Data Studio’s synchronization functionality allows you to do this, but it’s important to follow the steps laid out below.
To do this, we’ll make use of Data Studio’s metadata management capability: the ability to export any of the logic (dataset schemas, views, workflows, functions, external systems etc.) from one space to another. Note that no actual data will be exported or imported.
Scenario:
Environment 1 (DEV):
- External System connection to Azure SQL Server dev instance w/ dev credentials
- Space 1: Data Import
- Used to control access to source data
- Two datasets loaded from external system
- Two views created from these which are shared into…
- Space 2: Data Usage
- Contains workflow(s) that process the data in the views and export back to the external system
Environment 2 (PROD):
Desired State:
- External System connection to different SQL Server DB (it must be using the same JDBC driver)

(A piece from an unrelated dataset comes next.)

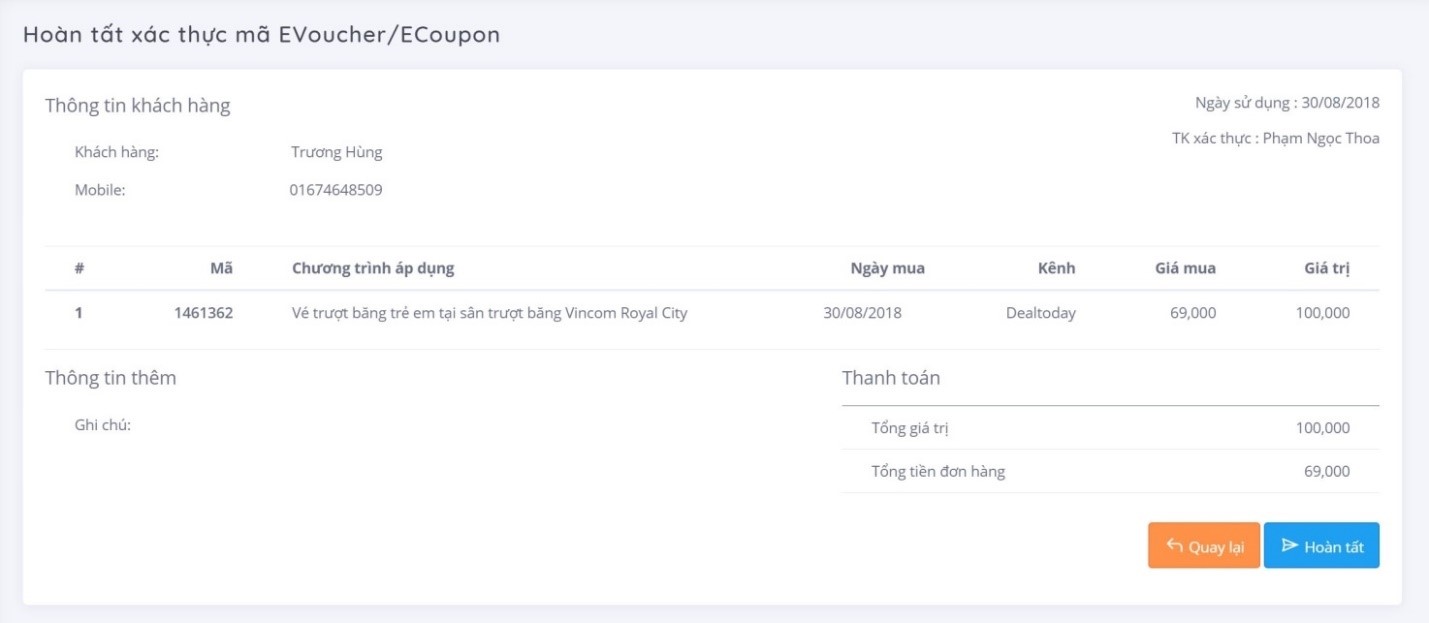Screen dimensions: 1429x623
Task: Click the Giá mua column header
Action: click(1185, 268)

- Identical Space / Dataset / View / Workflow structure
- Intention is to preserve links between dev and prod systems (to allow regular synchronization) without having to reconfigure the external system / credentials each time
Solution:
Initial set-up:
- In order to get into this desired state, the first thing you will need to do will be a full export of the contents of each space that you want to transfer from the DEV environment - including the external system & credential at least once (for my example, I export the external system and credential from the ‘Data Import’ space and just the workflow from the ‘Data Usage’ space - see screenshots at the end for the specific exports I configured)
- Ensure that the same driver used for the DEV environment external system is installed in the PROD environment
- Create spaces in the PROD environment to synchronize these .dmx files into. You many choose to use the same space names in Dev and Prod, but this isn’t a requirement. We would recommend using the same space structure
- Synchronize the space export that contains the external system and credential first, followed by the remaining spaces.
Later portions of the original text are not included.